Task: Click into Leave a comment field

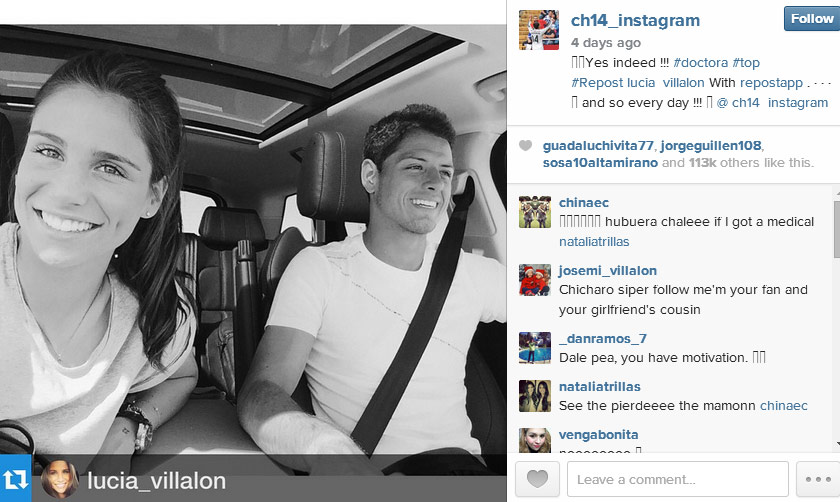Action: pyautogui.click(x=678, y=479)
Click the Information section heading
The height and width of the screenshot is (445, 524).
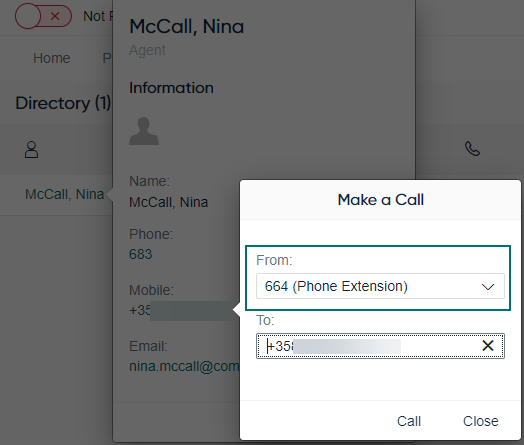point(171,88)
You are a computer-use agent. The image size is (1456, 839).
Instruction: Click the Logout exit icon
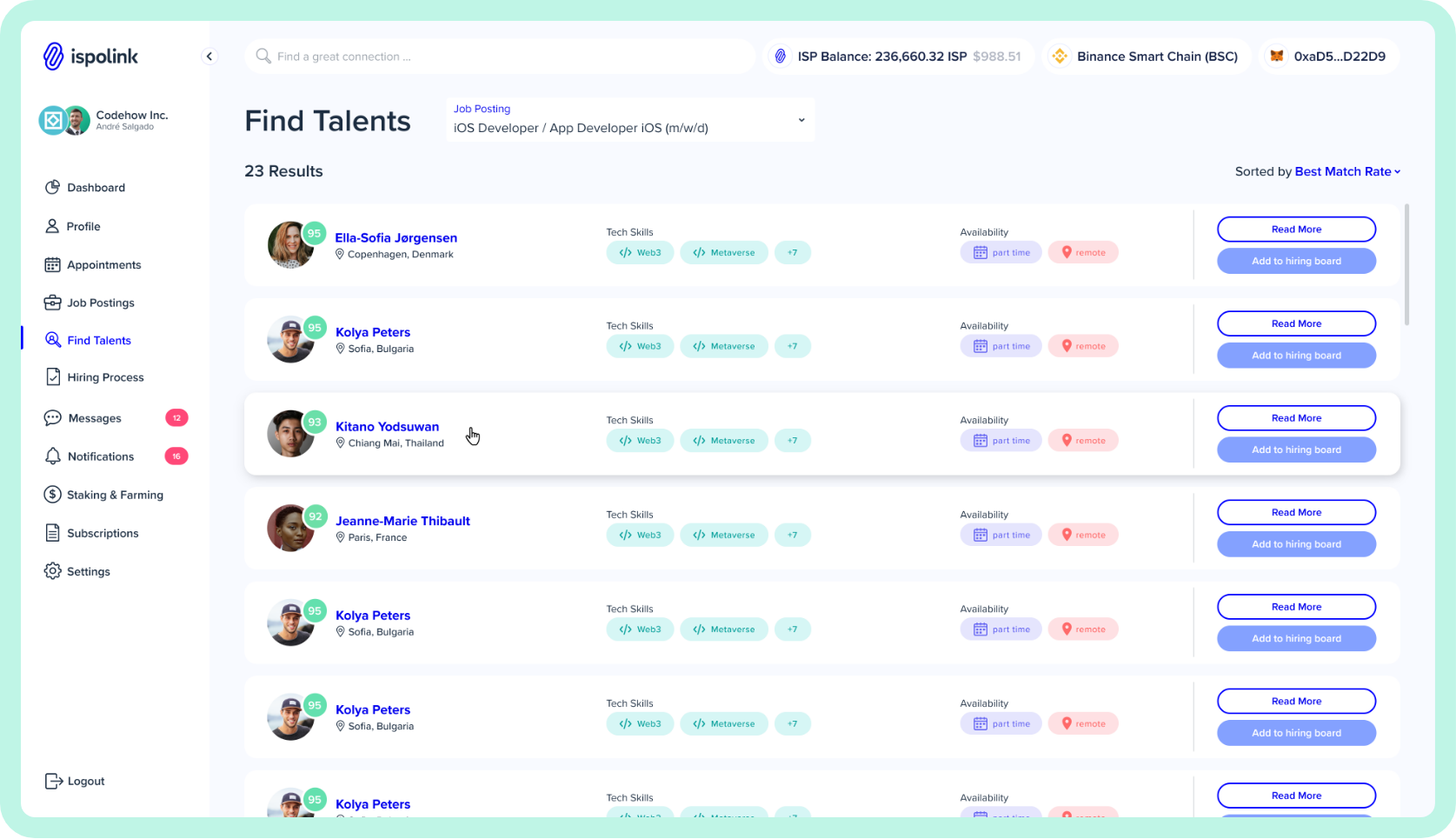pyautogui.click(x=53, y=781)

-*-*-

- WHAT THE TASK ASKS
Repeat everything in the entries above word for word, excluding the images.

- WRITTEN RESPONSE
Task: Click into Leave a comment field

Action: pyautogui.click(x=678, y=479)
Click the Information section heading
The height and width of the screenshot is (445, 524).
point(171,88)
You are a computer-use agent. The image size is (1456, 839).
Instruction: Click the Logout exit icon
pyautogui.click(x=53, y=781)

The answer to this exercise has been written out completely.